Aangeleverd fragment
%%

Heb Berouw Schepping Voordat Ik Kom!
1 september 1987
trouw is wat Ik bemin; Vassula, Ik zal je een visioen geven en je tot Mij opheffen; Ik zal je laten zien hoe de hemel zal verschijnen;
(Het firmament werd mij getoond. Het zag eruit als elke nacht met zijn sterren, daarna veranderde het. Het leek op verfvlekken, als het palet van een schilder, maar één kleur overheerste, ze overtrof alle andere kleuren, het was rood, dik, en de dikte nam toe als gist, dat van boven op ons wordt uitgegoten.

%%

Verzameld materiaal

%%

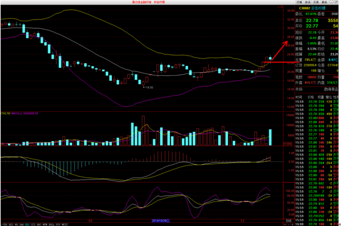
Task: Open the CCI indicator tab
Action: point(33,224)
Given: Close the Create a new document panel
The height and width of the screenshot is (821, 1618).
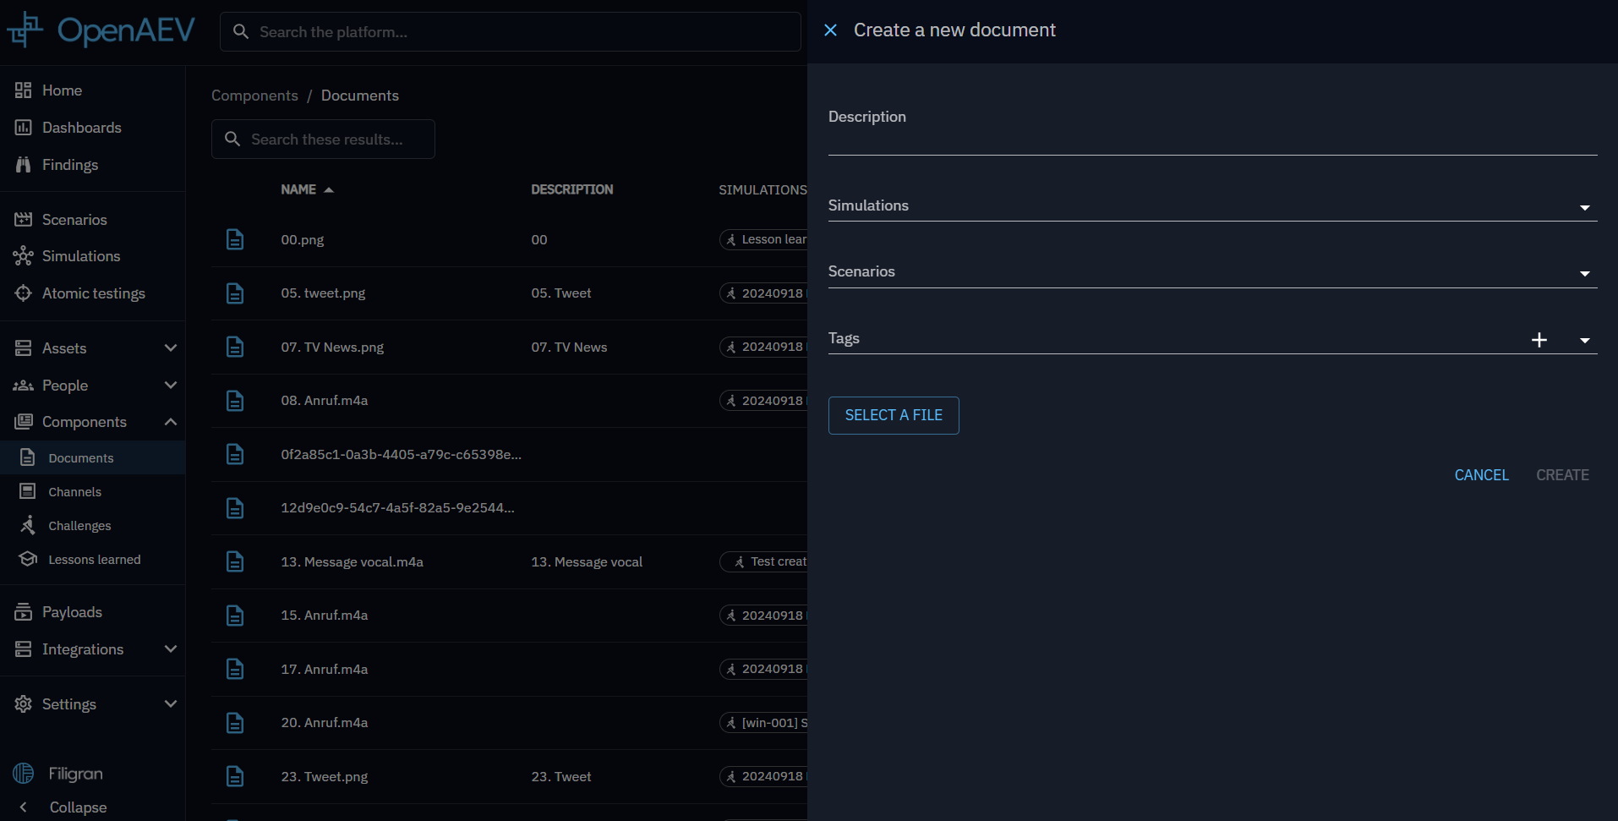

%%

Opdracht
Geef alsjeblieft het stuk van het fragment dat begint met de woorden "Heb Berouw Schepping" en eindigt met "ons wordt uitgegoten." opnieuw weer, en vervang daarin "firmament" door "uitspansel". De gegevens staan los van het fragment.

Antwoord
Heb Berouw Schepping Voordat Ik Kom!
1 september 1987
trouw is wat Ik bemin; Vassula, Ik zal je een visioen geven en je tot Mij opheffen; Ik zal je laten zien hoe de hemel zal verschijnen;
(Het uitspansel werd mij getoond. Het zag eruit als elke nacht met zijn sterren, daarna veranderde het. Het leek op verfvlekken, als het palet van een schilder, maar één kleur overheerste, ze overtrof alle andere kleuren, het was rood, dik, en de dikte nam toe als gist, dat van boven op ons wordt uitgegoten.